Because of the ambiguous nature of the mass and the structures the mass was close to, a laparoscopy was performed, which revealed the mass to be bulging through the posterolateral pelvic side wall on the right side, just under the right uterosacral ligament, and a few mm away from the right ureter (Fig. 1). The right ureter was localized by laparoscopy, as it was visualized passing under the visceral peritoneum on the right lateral pelvic side wall, and upon touching the ureter with a laparoscopic probe, peristalsis was noticed. The mass was then excised by a vaginal approach under laparoscopic guidance. A vertical incision was made on the vaginal wall directly over the mass, and no energy source was used for fear of any thermal damage it might cause to the ureter. Once the plane of dissection was obtained and the fibroid capsule was identified, the mass was then enucleated by sharp and blunt dissection of the fibroid capsule from the rest of the vaginal skin and tissue. The fibroid was then completely removed without risking the ureter, which was continuously identified and visualized by laparoscopy during the procedure. The leimoyoma`s dead space was then obliterated by applying multiple interrupted Vicryl 2/0 sutures, making sure that no sutures involved the ureter, and hemostasis was then secured. The vaginal wall was closed with absorbable Vicryl 2/0 sutures.
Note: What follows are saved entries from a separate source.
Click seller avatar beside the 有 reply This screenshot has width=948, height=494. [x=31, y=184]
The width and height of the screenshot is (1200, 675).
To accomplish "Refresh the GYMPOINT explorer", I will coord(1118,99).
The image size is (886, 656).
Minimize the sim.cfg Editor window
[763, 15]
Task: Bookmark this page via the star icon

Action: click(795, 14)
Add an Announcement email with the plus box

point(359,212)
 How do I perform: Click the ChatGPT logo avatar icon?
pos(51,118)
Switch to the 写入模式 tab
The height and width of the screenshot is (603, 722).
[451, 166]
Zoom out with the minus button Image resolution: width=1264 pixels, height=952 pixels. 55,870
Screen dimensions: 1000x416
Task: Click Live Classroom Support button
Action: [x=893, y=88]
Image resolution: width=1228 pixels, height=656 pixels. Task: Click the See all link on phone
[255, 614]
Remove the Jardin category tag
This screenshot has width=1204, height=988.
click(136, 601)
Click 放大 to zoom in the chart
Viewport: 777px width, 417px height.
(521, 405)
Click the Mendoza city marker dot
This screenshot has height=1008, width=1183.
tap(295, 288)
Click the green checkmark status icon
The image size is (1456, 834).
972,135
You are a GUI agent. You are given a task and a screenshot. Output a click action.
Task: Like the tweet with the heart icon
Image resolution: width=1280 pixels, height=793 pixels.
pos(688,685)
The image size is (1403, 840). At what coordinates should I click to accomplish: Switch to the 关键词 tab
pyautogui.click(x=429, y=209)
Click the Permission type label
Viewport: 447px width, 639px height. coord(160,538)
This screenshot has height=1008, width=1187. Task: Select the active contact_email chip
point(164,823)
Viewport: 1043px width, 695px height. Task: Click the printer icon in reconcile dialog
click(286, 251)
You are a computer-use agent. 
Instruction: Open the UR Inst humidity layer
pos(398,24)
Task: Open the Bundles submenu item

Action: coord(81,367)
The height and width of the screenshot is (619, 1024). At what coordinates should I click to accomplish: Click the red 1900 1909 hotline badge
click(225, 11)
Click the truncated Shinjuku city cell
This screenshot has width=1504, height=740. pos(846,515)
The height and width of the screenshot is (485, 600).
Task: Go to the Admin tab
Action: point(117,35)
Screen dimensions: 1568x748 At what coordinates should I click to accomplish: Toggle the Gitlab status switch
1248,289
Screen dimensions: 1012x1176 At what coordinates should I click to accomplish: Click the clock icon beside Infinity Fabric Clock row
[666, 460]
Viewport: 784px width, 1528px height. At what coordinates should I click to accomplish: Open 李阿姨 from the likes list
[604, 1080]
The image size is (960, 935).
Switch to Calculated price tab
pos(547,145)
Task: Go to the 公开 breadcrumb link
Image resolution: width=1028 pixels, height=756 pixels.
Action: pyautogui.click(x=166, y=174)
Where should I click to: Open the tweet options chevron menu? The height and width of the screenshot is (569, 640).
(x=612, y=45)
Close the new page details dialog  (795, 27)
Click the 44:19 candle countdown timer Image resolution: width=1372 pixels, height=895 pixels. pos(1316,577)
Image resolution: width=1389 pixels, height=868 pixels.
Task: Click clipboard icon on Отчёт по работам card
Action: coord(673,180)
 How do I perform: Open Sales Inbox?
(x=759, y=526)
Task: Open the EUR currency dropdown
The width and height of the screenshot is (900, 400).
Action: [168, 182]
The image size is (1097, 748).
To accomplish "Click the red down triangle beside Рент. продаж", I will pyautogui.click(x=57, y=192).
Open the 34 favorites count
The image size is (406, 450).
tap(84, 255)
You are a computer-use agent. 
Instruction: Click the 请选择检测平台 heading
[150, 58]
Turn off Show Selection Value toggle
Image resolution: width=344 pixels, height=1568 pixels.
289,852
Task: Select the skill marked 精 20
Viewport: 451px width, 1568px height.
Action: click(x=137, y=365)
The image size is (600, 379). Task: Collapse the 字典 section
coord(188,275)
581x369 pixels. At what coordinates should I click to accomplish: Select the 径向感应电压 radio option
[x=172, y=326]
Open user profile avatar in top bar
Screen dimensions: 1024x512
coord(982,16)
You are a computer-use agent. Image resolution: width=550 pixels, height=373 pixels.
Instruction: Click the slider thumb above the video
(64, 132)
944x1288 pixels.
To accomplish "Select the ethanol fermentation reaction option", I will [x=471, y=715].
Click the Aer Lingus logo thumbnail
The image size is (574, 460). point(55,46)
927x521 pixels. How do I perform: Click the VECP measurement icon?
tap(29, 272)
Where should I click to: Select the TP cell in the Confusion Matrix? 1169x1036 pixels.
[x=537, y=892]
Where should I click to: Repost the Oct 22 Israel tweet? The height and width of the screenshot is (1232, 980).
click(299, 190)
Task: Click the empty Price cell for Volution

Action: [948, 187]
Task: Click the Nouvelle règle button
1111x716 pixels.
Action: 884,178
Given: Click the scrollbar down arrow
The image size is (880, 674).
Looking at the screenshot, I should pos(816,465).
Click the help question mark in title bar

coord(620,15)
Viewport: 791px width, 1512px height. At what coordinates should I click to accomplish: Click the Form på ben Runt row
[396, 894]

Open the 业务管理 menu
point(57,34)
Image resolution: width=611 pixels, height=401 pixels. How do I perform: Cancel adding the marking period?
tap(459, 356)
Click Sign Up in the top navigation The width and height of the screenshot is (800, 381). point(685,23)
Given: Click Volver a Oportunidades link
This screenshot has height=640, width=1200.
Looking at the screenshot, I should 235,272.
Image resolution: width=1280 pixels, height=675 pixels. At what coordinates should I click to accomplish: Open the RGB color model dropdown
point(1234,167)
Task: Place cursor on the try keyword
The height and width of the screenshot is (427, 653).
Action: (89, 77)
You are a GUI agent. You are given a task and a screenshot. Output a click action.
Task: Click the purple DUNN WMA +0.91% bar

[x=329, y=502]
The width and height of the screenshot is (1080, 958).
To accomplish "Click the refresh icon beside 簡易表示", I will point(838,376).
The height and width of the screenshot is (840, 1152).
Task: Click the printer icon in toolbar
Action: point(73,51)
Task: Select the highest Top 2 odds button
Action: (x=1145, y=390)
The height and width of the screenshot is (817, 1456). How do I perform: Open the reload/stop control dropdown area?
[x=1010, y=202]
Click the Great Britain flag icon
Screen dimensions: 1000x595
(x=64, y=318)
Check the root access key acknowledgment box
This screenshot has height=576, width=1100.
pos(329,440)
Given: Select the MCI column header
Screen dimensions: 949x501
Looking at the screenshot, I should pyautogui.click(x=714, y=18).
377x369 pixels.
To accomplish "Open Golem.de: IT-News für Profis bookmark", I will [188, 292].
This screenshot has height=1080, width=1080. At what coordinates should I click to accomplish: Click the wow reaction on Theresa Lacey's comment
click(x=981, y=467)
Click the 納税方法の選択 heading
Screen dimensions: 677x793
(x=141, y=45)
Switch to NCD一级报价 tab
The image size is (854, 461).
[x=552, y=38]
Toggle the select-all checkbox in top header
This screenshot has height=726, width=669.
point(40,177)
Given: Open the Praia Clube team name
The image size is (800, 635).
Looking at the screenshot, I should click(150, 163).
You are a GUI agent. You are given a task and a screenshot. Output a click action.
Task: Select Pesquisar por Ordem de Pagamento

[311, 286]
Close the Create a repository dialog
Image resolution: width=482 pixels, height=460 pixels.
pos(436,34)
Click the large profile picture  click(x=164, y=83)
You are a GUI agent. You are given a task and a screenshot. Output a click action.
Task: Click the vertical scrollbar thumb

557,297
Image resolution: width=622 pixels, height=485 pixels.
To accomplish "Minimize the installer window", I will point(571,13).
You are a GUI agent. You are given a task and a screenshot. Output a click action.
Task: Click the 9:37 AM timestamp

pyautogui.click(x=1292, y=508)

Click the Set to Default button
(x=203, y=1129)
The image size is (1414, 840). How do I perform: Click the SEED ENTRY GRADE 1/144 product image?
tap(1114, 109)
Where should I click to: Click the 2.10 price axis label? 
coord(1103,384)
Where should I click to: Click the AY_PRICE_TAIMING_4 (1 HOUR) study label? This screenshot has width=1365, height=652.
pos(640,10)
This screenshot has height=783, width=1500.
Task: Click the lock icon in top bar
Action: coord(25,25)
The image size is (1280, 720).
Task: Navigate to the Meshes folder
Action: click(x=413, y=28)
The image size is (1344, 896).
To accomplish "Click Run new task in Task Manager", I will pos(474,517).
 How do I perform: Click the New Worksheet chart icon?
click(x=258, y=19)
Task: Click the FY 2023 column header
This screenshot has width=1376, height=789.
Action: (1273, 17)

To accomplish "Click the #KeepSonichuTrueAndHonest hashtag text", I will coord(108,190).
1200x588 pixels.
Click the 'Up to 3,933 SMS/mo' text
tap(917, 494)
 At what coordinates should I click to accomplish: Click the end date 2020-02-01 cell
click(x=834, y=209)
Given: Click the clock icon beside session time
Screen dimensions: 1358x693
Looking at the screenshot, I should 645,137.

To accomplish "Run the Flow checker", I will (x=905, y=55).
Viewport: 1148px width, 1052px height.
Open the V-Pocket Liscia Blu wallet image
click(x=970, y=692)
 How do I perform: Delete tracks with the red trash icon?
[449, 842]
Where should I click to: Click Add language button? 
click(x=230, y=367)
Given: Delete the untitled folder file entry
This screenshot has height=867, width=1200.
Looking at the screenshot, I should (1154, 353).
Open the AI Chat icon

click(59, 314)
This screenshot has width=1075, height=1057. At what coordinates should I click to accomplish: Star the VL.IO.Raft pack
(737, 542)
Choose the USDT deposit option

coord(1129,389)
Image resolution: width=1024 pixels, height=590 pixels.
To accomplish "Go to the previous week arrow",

Blood loss was minimal. The ureter was checked to be intact, with active peristalsis observed above and below the site of the removed fibroid, with no intraperitoneal or retroperitoneal bleeding seen during the entire procedure, and there being clear urine output during and after the procedure. Therefore, most of the procedure was performed vaginally under laparoscopic guidance in order to continuously observe the ureter during enucleation and excision of the fibroid and during closure of the dead space.

Fibroid bulging close to the right ureter at laparoscopy.
Results
The patient made an uneventful recovery and was discharged home the next day. She reported no problems at follow-up.
Macroscopic appearance of the mass suggested a fibroid with typical whorled appearance (Fig. 2). Histology confirmed this to be a benign vaginal wall leiomyoma.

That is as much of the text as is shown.